> **REQUIRED ACTION**: A word-for-word copy of the lines below, starting at the line with "Given: Select the MACD indicator label" and ending at the last one, is what you should give. Omit every picture.

Entries taken from a collection
——————

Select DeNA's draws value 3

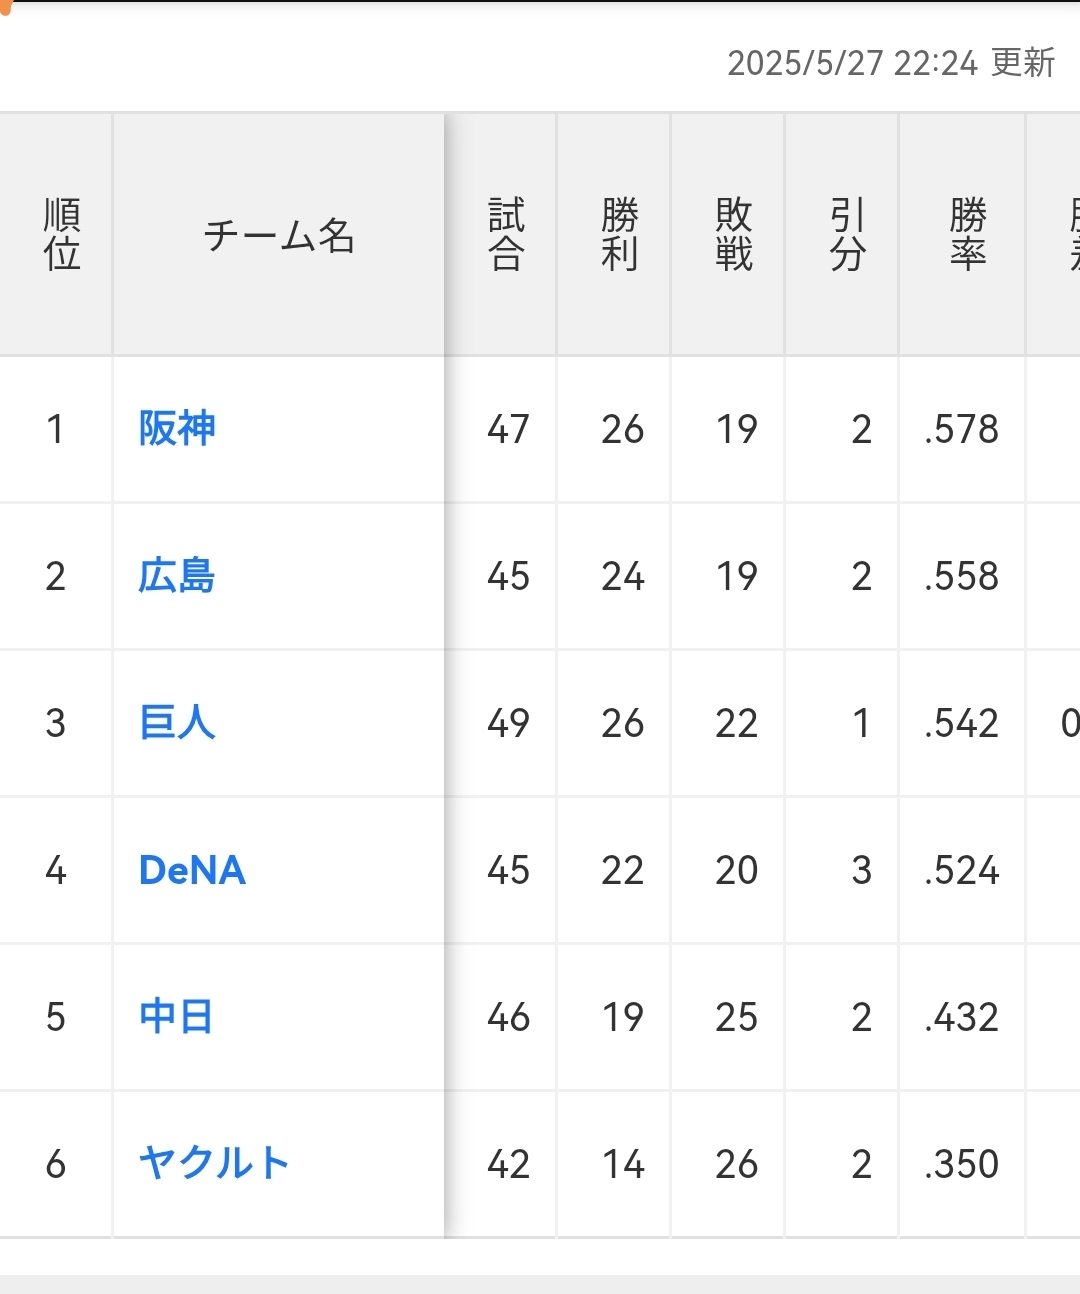click(861, 870)
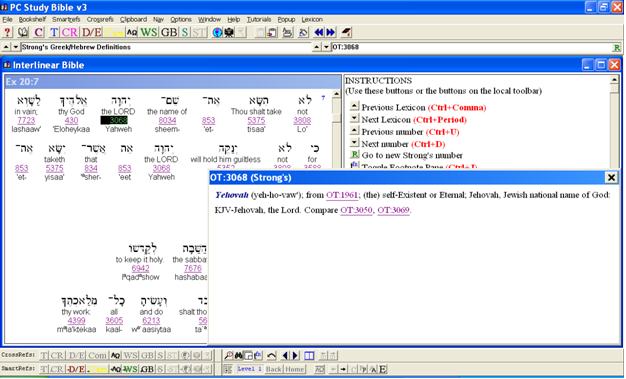Open the Help question mark tool
626x379 pixels.
7,32
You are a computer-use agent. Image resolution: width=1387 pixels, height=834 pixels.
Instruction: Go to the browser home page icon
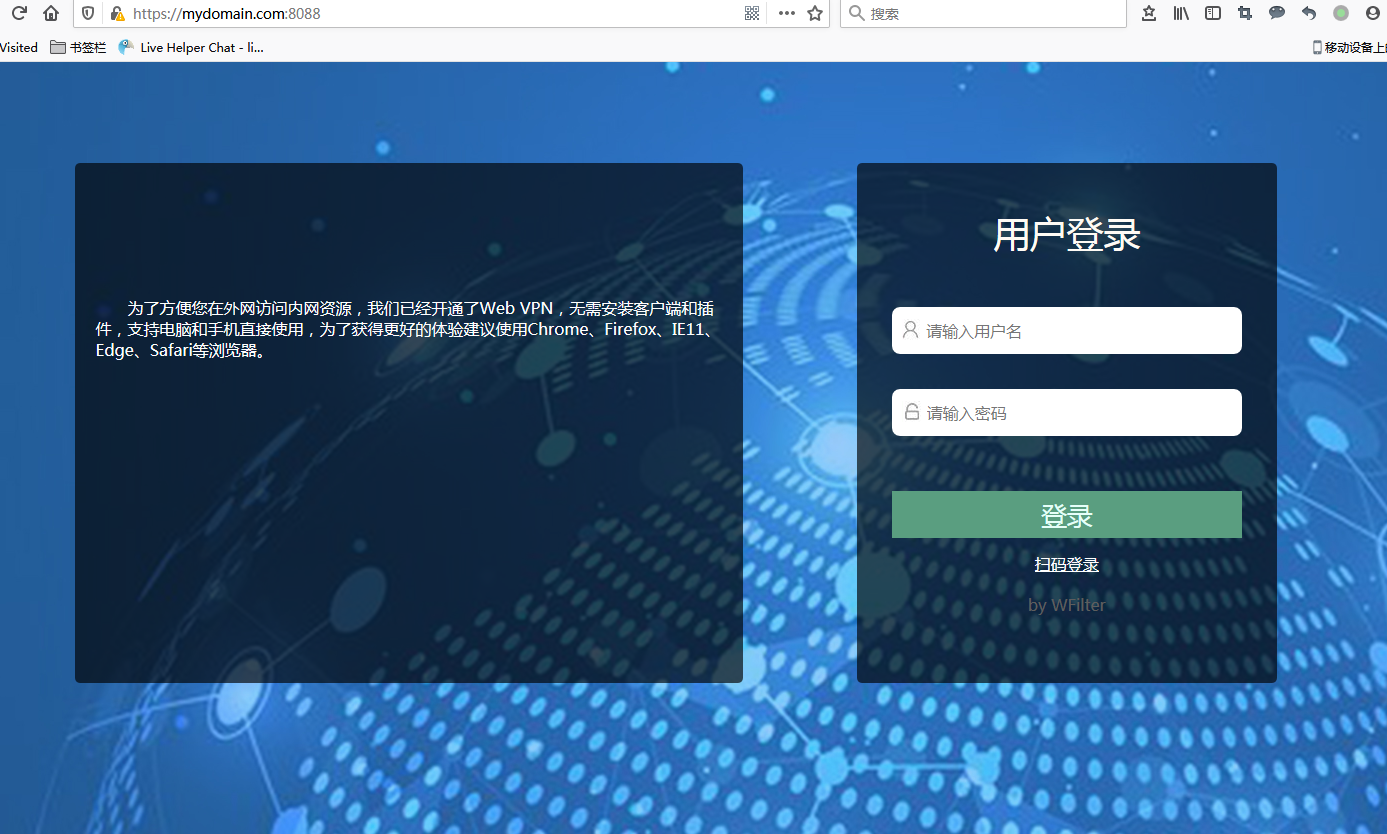click(x=51, y=14)
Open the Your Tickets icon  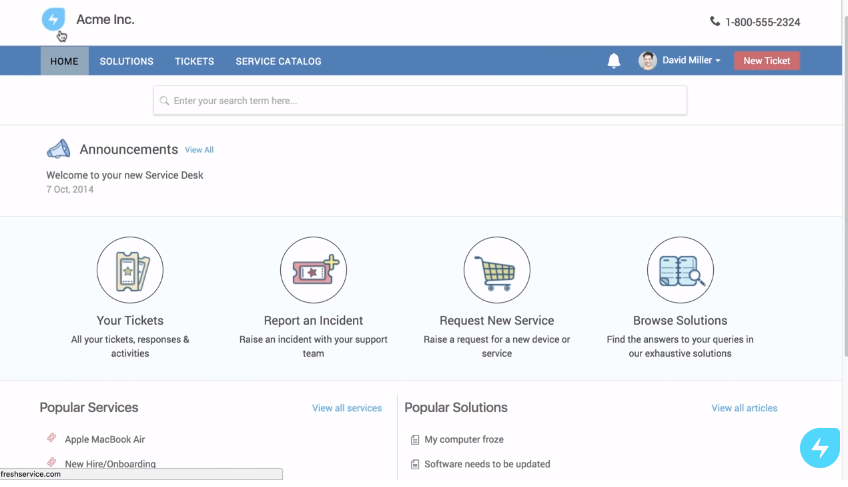130,269
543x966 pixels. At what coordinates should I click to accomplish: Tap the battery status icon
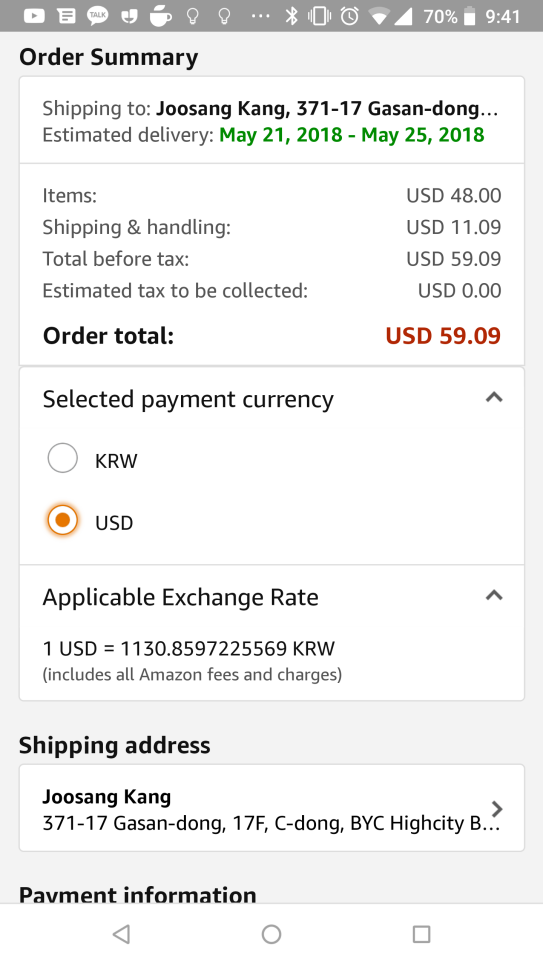coord(470,16)
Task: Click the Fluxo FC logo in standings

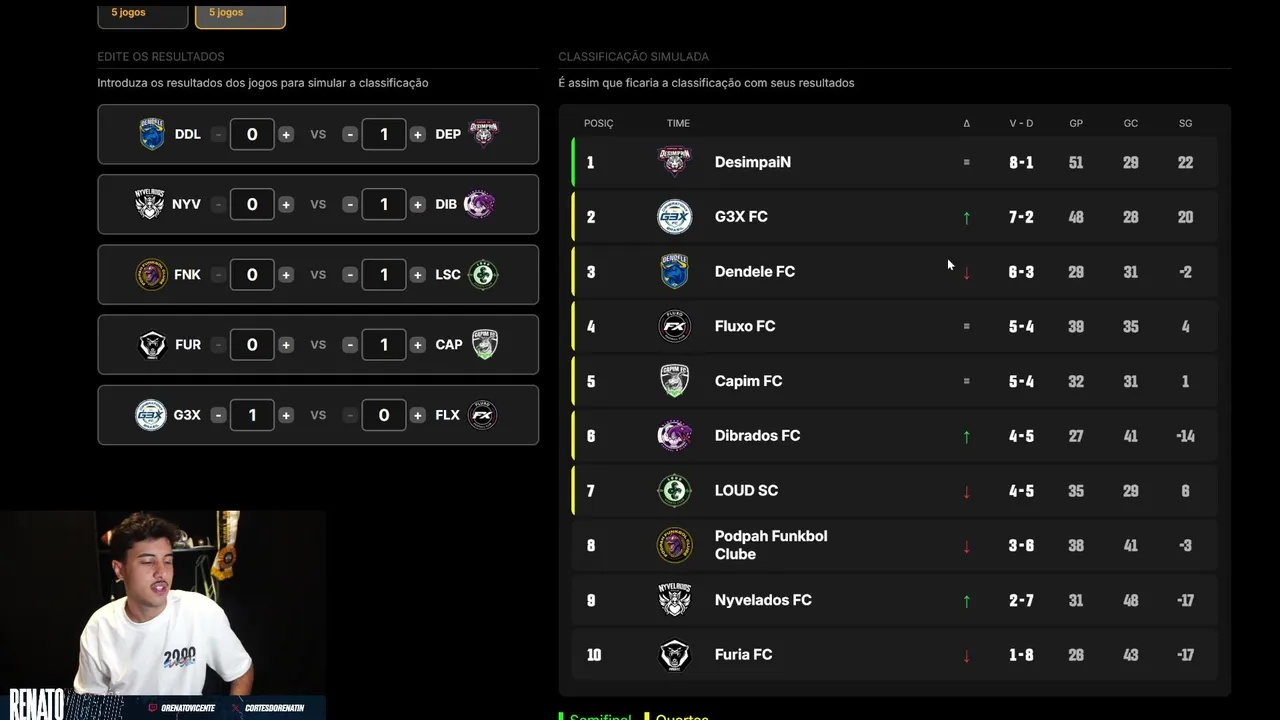Action: point(674,326)
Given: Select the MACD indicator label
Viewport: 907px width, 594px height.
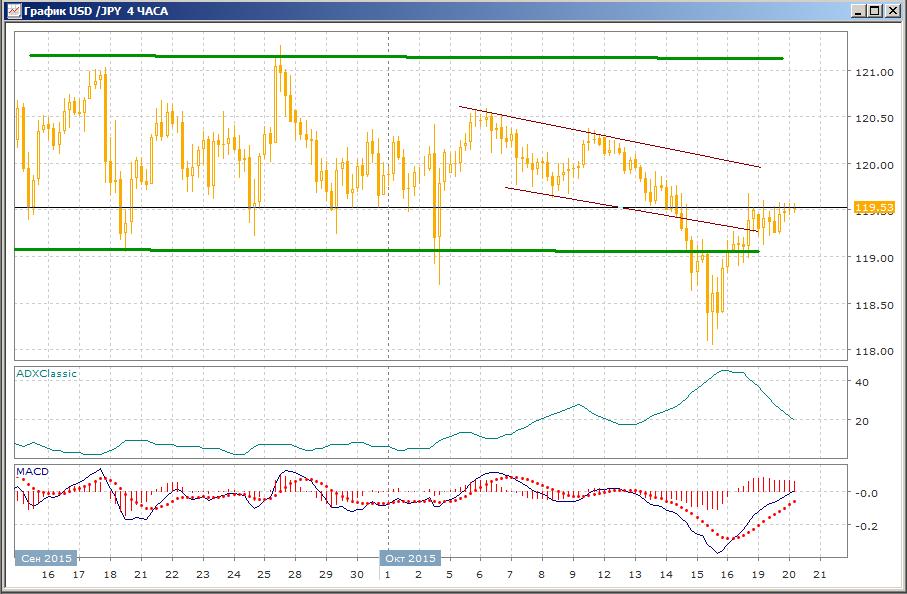Looking at the screenshot, I should 32,470.
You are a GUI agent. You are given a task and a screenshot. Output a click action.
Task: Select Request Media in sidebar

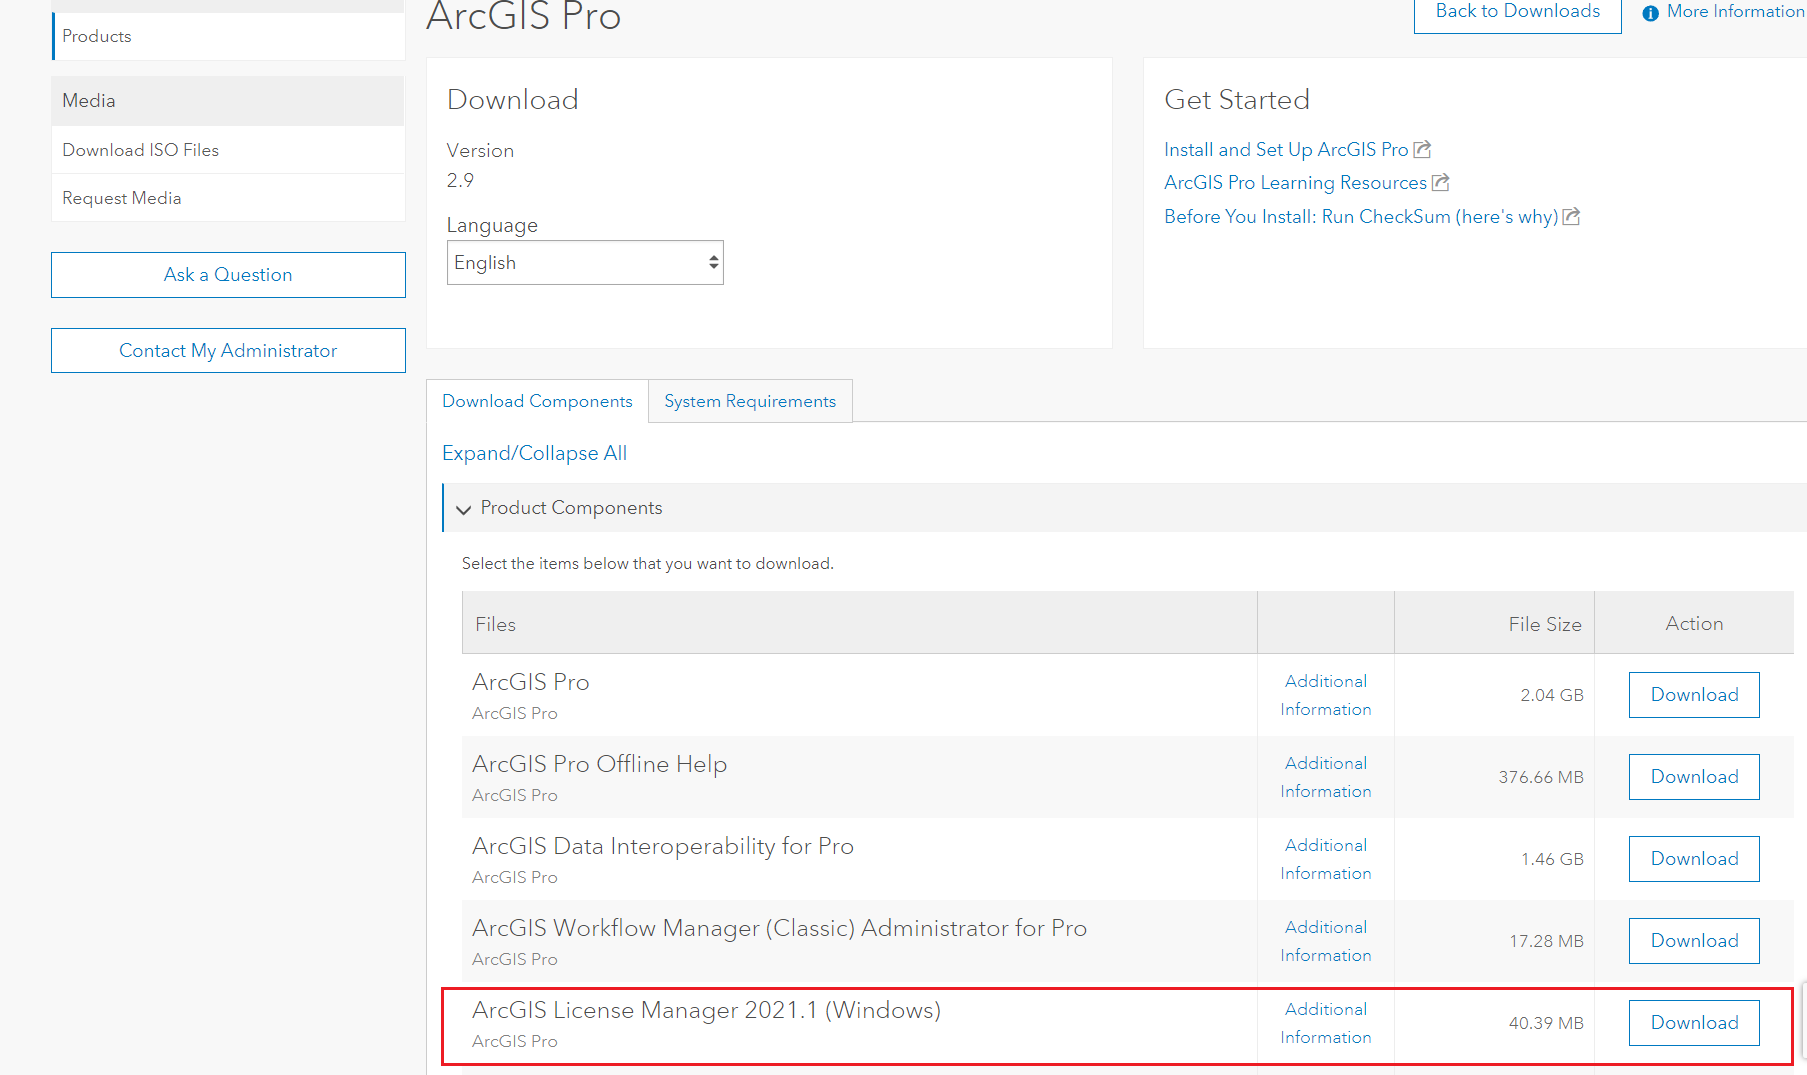tap(122, 198)
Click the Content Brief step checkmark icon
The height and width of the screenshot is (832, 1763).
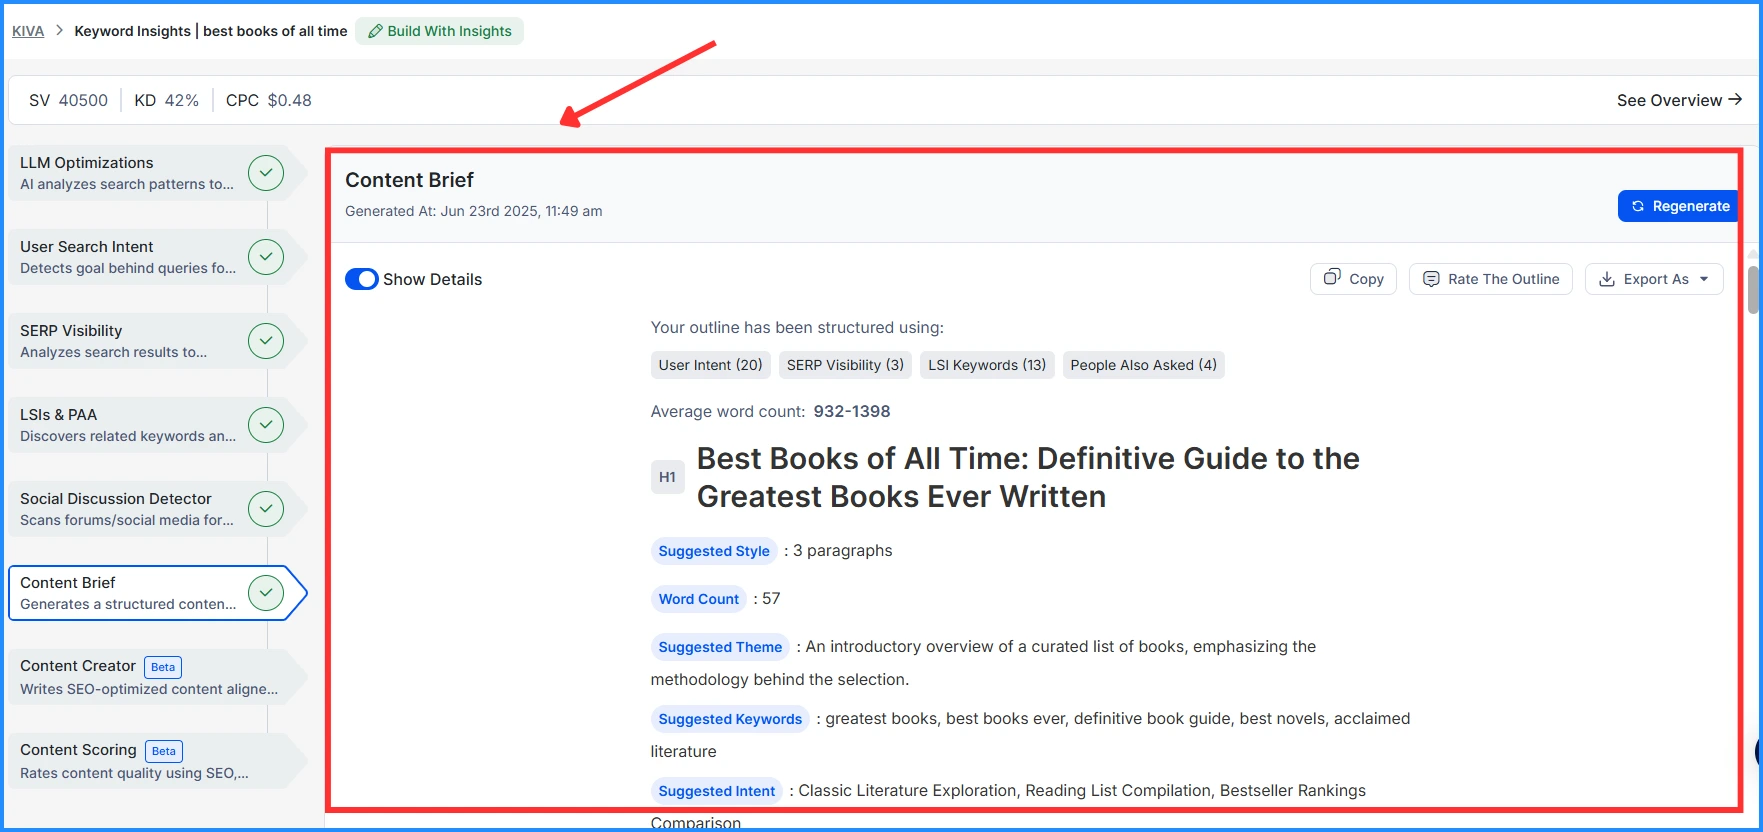click(266, 593)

——————

> **OUTPUT FOR THIS EXERCISE**:
Given: Select the MACD indicator label
Viewport: 907px width, 594px height.
Looking at the screenshot, I should 32,470.
You are a GUI agent. You are given a task and a screenshot. Output a click action.
Task: Select Request Media in sidebar

tap(122, 198)
Click the Content Brief step checkmark icon
The height and width of the screenshot is (832, 1763).
click(266, 593)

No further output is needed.